Stored data entries

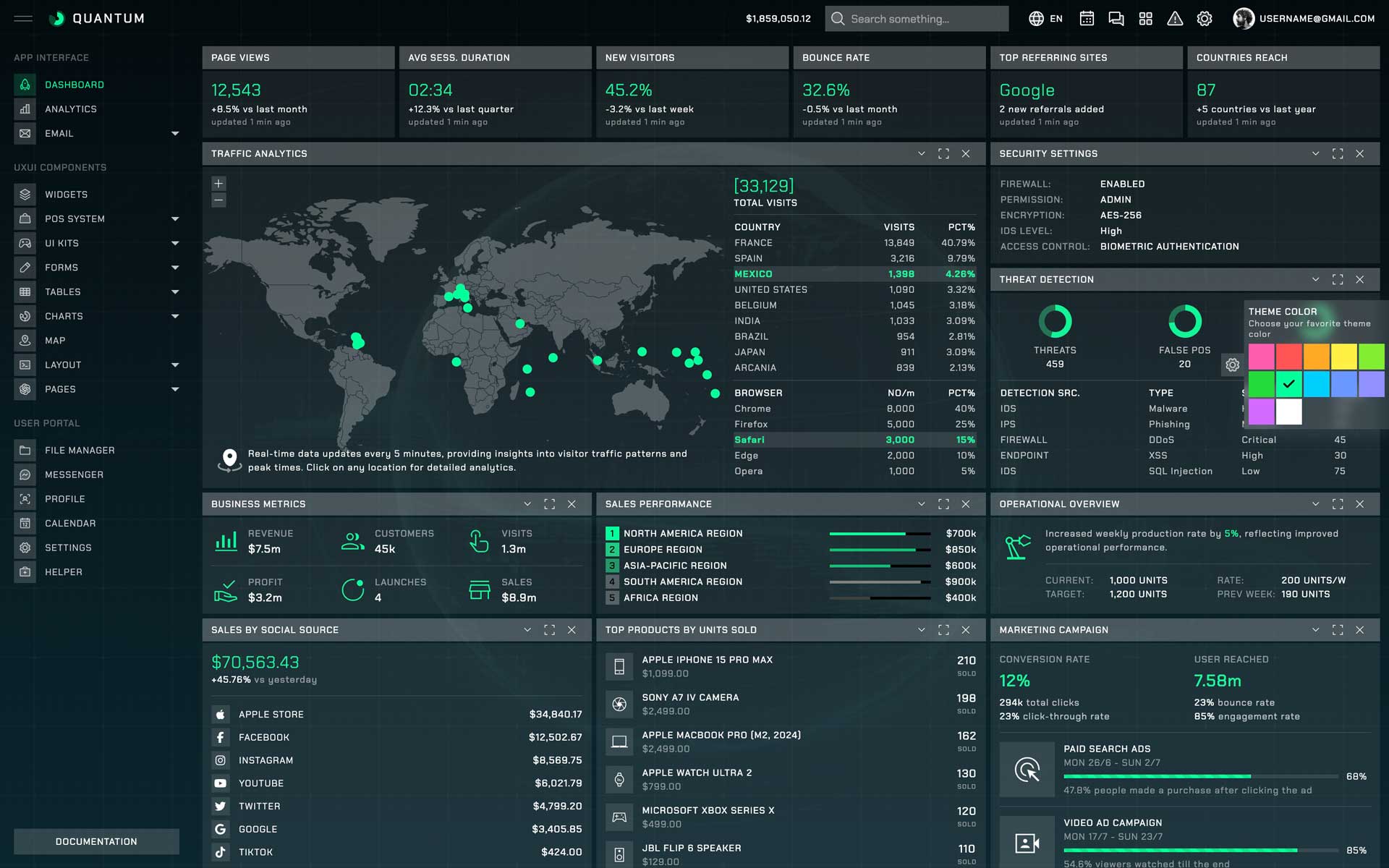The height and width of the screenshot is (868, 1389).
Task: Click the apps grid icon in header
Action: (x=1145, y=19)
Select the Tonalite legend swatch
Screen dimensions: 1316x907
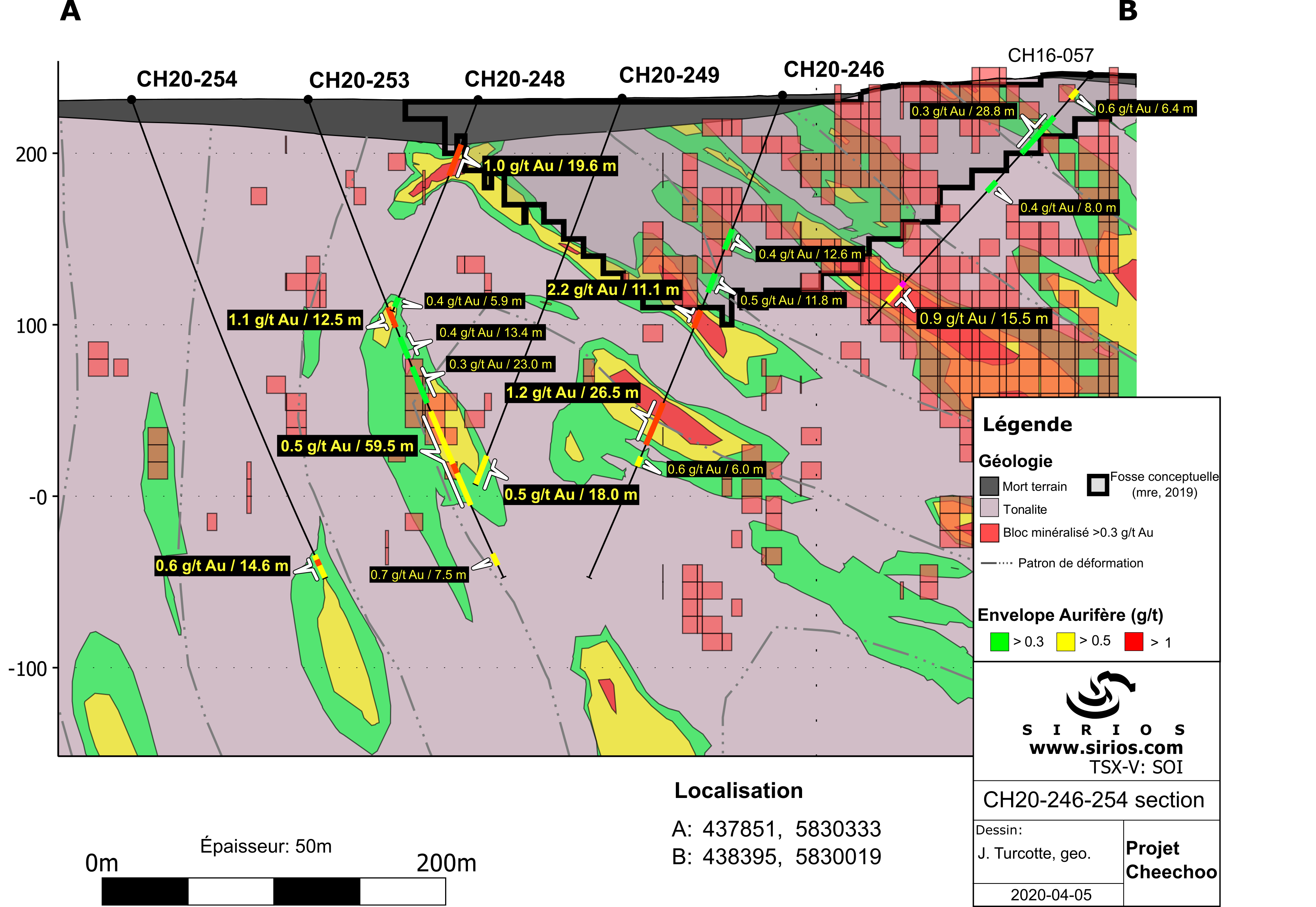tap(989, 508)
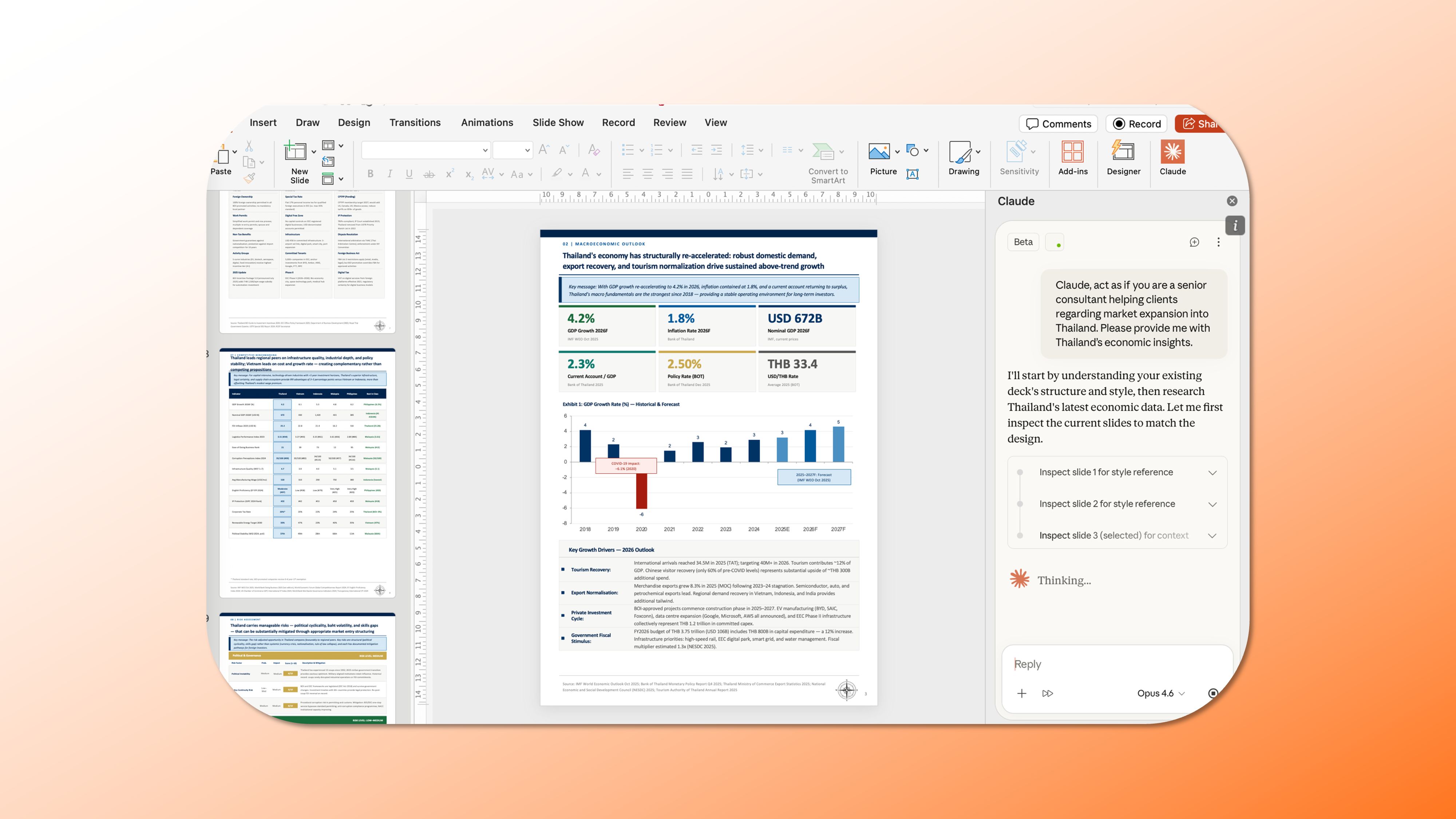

- TASK TO CARRY OUT
Exactly repeat only the lines from the one with "Select the Tonalite legend swatch" to the closing line above, both included, and omit every picture.

- RESULT FOR THIS TASK
Select the Tonalite legend swatch
Screen dimensions: 1316x907
tap(989, 508)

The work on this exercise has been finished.